> [TASK OBJECTIVE]: Return every line in the data below that contains the word "accomplish". Treat uppercase and lowercase as different.

> [PROVIDED RECORDS]:
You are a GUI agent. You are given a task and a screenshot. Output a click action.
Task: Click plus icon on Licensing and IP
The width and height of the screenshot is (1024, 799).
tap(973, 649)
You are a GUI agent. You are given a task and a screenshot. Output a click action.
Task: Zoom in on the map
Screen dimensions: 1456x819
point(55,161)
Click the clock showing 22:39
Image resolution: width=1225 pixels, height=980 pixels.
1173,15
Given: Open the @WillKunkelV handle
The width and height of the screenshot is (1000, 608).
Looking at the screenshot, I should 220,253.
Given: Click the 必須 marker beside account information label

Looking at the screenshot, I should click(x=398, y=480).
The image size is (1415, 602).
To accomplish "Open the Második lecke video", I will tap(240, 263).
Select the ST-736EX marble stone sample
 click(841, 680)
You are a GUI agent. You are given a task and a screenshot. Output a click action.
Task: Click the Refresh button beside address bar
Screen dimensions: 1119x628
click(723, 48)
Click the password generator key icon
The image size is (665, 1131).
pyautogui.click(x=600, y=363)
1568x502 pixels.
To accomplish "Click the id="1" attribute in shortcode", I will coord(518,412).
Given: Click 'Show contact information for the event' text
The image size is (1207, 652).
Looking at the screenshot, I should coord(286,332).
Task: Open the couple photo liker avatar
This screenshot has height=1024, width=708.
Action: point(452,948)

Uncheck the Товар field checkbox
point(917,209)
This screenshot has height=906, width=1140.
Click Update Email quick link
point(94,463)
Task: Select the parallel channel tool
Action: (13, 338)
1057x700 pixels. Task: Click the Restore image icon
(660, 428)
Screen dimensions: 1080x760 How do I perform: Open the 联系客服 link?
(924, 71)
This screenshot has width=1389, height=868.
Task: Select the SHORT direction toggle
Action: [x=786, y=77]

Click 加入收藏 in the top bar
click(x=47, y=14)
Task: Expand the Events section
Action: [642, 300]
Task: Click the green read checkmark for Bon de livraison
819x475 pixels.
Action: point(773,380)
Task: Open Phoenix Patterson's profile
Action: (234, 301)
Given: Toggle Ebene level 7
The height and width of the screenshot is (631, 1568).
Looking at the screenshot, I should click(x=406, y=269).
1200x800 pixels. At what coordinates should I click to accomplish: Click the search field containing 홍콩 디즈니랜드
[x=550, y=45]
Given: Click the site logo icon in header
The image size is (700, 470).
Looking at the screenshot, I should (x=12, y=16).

> [TASK ANSWER]:
To accomplish "Open the Második lecke video", I will tap(240, 263).
To accomplish "Click the id="1" attribute in shortcode", I will coord(518,412).
1200x800 pixels. At what coordinates should I click to accomplish: Click the search field containing 홍콩 디즈니랜드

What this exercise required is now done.